━━━ PROVIDED MATERIAL
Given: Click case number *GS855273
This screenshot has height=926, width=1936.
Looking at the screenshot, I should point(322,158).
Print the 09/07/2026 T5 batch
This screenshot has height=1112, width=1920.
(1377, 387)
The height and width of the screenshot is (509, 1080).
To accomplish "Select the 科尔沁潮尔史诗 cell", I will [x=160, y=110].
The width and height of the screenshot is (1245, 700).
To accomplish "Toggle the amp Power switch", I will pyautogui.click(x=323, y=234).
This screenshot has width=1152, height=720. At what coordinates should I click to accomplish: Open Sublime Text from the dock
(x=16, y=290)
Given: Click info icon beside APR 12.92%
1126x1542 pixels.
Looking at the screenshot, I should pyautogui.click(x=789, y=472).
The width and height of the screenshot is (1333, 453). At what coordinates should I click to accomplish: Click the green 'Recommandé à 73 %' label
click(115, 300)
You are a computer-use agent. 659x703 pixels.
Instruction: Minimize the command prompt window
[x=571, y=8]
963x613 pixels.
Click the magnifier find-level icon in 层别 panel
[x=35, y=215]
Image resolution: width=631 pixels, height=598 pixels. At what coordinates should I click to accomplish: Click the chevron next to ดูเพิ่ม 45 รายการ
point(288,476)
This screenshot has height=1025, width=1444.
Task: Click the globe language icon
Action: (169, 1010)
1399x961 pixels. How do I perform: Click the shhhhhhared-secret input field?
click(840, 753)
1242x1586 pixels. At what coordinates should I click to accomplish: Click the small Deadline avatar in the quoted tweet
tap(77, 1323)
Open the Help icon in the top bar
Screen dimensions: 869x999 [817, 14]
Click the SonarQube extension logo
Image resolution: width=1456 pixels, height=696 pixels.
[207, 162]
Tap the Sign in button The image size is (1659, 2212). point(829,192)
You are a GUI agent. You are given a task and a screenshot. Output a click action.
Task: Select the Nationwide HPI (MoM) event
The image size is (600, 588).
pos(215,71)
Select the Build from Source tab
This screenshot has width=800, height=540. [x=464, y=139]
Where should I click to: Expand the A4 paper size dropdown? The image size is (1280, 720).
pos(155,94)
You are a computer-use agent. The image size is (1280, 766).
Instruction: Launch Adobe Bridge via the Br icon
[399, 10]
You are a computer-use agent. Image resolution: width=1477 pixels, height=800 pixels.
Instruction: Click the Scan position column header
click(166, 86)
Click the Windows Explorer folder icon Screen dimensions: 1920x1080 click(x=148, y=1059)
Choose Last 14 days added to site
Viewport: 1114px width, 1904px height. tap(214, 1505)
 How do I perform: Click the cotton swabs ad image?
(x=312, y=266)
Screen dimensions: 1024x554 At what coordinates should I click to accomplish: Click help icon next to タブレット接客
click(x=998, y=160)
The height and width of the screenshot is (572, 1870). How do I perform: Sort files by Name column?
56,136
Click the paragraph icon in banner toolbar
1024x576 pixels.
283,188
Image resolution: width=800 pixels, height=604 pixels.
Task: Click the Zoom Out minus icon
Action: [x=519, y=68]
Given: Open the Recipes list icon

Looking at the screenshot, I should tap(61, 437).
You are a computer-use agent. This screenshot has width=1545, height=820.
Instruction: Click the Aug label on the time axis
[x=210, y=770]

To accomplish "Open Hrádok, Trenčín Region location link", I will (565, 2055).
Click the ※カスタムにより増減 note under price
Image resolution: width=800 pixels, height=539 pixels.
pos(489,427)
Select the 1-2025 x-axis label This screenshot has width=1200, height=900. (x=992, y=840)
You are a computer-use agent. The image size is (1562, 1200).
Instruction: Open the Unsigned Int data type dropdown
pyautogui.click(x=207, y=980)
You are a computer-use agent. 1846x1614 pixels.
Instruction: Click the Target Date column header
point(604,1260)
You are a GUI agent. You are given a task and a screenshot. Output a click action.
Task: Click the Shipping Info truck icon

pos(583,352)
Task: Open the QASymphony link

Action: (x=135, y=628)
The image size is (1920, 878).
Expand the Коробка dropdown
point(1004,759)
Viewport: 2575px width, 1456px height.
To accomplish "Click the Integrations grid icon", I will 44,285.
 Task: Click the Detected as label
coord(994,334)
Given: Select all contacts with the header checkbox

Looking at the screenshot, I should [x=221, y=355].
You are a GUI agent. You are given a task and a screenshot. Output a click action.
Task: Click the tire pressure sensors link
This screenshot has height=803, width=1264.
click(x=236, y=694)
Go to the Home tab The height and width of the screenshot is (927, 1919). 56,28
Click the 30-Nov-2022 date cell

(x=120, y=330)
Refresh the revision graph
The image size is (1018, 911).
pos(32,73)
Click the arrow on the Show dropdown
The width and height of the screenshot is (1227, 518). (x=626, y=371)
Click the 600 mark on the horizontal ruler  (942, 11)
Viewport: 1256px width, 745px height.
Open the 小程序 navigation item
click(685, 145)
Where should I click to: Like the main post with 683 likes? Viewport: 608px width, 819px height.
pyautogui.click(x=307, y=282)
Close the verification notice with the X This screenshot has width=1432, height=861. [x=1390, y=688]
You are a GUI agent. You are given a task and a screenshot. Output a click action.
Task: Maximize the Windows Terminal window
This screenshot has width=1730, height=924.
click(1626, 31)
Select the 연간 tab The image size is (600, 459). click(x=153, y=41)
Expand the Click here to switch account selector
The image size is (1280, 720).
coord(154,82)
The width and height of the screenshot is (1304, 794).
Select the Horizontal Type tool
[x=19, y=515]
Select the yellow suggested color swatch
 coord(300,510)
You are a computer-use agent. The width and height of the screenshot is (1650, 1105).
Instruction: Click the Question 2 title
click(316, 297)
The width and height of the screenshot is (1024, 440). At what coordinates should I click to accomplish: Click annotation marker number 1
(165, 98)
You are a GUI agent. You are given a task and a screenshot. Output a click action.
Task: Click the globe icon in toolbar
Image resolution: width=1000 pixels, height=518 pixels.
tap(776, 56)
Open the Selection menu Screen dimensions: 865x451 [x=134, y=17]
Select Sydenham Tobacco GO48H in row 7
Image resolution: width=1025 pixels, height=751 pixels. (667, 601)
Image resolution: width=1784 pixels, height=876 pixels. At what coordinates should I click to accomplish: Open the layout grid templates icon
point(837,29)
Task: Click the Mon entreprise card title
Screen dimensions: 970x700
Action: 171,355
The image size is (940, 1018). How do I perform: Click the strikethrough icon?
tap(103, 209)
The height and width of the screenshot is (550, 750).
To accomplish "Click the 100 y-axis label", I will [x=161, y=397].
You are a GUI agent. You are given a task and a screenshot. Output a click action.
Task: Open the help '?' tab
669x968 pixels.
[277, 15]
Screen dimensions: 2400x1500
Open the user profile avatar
━━━━━━
THE TASK ▸
Write out the whole listing above once more, exactly.

ANSWER SECTION ▸
Given: Click case number *GS855273
This screenshot has height=926, width=1936.
Looking at the screenshot, I should point(322,158).
Print the 09/07/2026 T5 batch
This screenshot has height=1112, width=1920.
(1377, 387)
The height and width of the screenshot is (509, 1080).
To accomplish "Select the 科尔沁潮尔史诗 cell", I will [x=160, y=110].
The width and height of the screenshot is (1245, 700).
To accomplish "Toggle the amp Power switch", I will pyautogui.click(x=323, y=234).
This screenshot has width=1152, height=720. At what coordinates should I click to accomplish: Open Sublime Text from the dock
(x=16, y=290)
Given: Click info icon beside APR 12.92%
1126x1542 pixels.
Looking at the screenshot, I should pyautogui.click(x=789, y=472).
The width and height of the screenshot is (1333, 453). At what coordinates should I click to accomplish: Click the green 'Recommandé à 73 %' label
click(115, 300)
You are a computer-use agent. 659x703 pixels.
Instruction: Minimize the command prompt window
[x=571, y=8]
963x613 pixels.
Click the magnifier find-level icon in 层别 panel
[x=35, y=215]
Image resolution: width=631 pixels, height=598 pixels. At what coordinates should I click to accomplish: Click the chevron next to ดูเพิ่ม 45 รายการ
point(288,476)
This screenshot has height=1025, width=1444.
Task: Click the globe language icon
Action: (169, 1010)
1399x961 pixels. How do I perform: Click the shhhhhhared-secret input field?
click(840, 753)
1242x1586 pixels. At what coordinates should I click to accomplish: Click the small Deadline avatar in the quoted tweet
tap(77, 1323)
Open the Help icon in the top bar
Screen dimensions: 869x999 [817, 14]
Click the SonarQube extension logo
Image resolution: width=1456 pixels, height=696 pixels.
[207, 162]
Tap the Sign in button The image size is (1659, 2212). point(829,192)
You are a GUI agent. You are given a task and a screenshot. Output a click action.
Task: Select the Nationwide HPI (MoM) event
The image size is (600, 588).
pos(215,71)
Select the Build from Source tab
This screenshot has width=800, height=540. [x=464, y=139]
Where should I click to: Expand the A4 paper size dropdown? The image size is (1280, 720).
pos(155,94)
You are a computer-use agent. The image size is (1280, 766).
Instruction: Launch Adobe Bridge via the Br icon
[399, 10]
You are a computer-use agent. Image resolution: width=1477 pixels, height=800 pixels.
Instruction: Click the Scan position column header
click(166, 86)
Click the Windows Explorer folder icon Screen dimensions: 1920x1080 click(x=148, y=1059)
Choose Last 14 days added to site
Viewport: 1114px width, 1904px height. tap(214, 1505)
 How do I perform: Click the cotton swabs ad image?
(x=312, y=266)
Screen dimensions: 1024x554 At what coordinates should I click to accomplish: Click help icon next to タブレット接客
click(x=998, y=160)
The height and width of the screenshot is (572, 1870). How do I perform: Sort files by Name column?
56,136
Click the paragraph icon in banner toolbar
1024x576 pixels.
283,188
Image resolution: width=800 pixels, height=604 pixels.
Task: Click the Zoom Out minus icon
Action: [x=519, y=68]
Given: Open the Recipes list icon

Looking at the screenshot, I should tap(61, 437).
You are a computer-use agent. This screenshot has width=1545, height=820.
Instruction: Click the Aug label on the time axis
[x=210, y=770]

To accomplish "Open Hrádok, Trenčín Region location link", I will (565, 2055).
Click the ※カスタムにより増減 note under price
Image resolution: width=800 pixels, height=539 pixels.
pos(489,427)
Select the 1-2025 x-axis label This screenshot has width=1200, height=900. (x=992, y=840)
You are a computer-use agent. The image size is (1562, 1200).
Instruction: Open the Unsigned Int data type dropdown
pyautogui.click(x=207, y=980)
You are a computer-use agent. 1846x1614 pixels.
Instruction: Click the Target Date column header
point(604,1260)
You are a GUI agent. You are given a task and a screenshot. Output a click action.
Task: Click the Shipping Info truck icon

pos(583,352)
Task: Open the QASymphony link

Action: (x=135, y=628)
The image size is (1920, 878).
Expand the Коробка dropdown
point(1004,759)
Viewport: 2575px width, 1456px height.
To accomplish "Click the Integrations grid icon", I will 44,285.
 Task: Click the Detected as label
coord(994,334)
Given: Select all contacts with the header checkbox

Looking at the screenshot, I should [x=221, y=355].
You are a GUI agent. You are given a task and a screenshot. Output a click action.
Task: Click the tire pressure sensors link
This screenshot has height=803, width=1264.
click(x=236, y=694)
Go to the Home tab The height and width of the screenshot is (927, 1919). 56,28
Click the 30-Nov-2022 date cell

(x=120, y=330)
Refresh the revision graph
The image size is (1018, 911).
pos(32,73)
Click the arrow on the Show dropdown
The width and height of the screenshot is (1227, 518). (x=626, y=371)
Click the 600 mark on the horizontal ruler  (942, 11)
Viewport: 1256px width, 745px height.
Open the 小程序 navigation item
click(685, 145)
Where should I click to: Like the main post with 683 likes? Viewport: 608px width, 819px height.
pyautogui.click(x=307, y=282)
Close the verification notice with the X This screenshot has width=1432, height=861. [x=1390, y=688]
You are a GUI agent. You are given a task and a screenshot. Output a click action.
Task: Maximize the Windows Terminal window
This screenshot has width=1730, height=924.
click(1626, 31)
Select the 연간 tab The image size is (600, 459). click(x=153, y=41)
Expand the Click here to switch account selector
The image size is (1280, 720).
coord(154,82)
The width and height of the screenshot is (1304, 794).
Select the Horizontal Type tool
[x=19, y=515]
Select the yellow suggested color swatch
 coord(300,510)
You are a computer-use agent. The width and height of the screenshot is (1650, 1105).
Instruction: Click the Question 2 title
click(316, 297)
The width and height of the screenshot is (1024, 440). At what coordinates should I click to accomplish: Click annotation marker number 1
(165, 98)
You are a GUI agent. You are given a task and a screenshot. Output a click action.
Task: Click the globe icon in toolbar
Image resolution: width=1000 pixels, height=518 pixels.
tap(776, 56)
Open the Selection menu Screen dimensions: 865x451 [x=134, y=17]
Select Sydenham Tobacco GO48H in row 7
Image resolution: width=1025 pixels, height=751 pixels. (667, 601)
Image resolution: width=1784 pixels, height=876 pixels. At what coordinates should I click to accomplish: Open the layout grid templates icon
point(837,29)
Task: Click the Mon entreprise card title
Screen dimensions: 970x700
Action: 171,355
The image size is (940, 1018). How do I perform: Click the strikethrough icon?
tap(103, 209)
The height and width of the screenshot is (550, 750).
To accomplish "Click the 100 y-axis label", I will [x=161, y=397].
You are a GUI agent. You are given a task and a screenshot. Output a click action.
Task: Open the help '?' tab
669x968 pixels.
[277, 15]
Screen dimensions: 2400x1500
Open the user profile avatar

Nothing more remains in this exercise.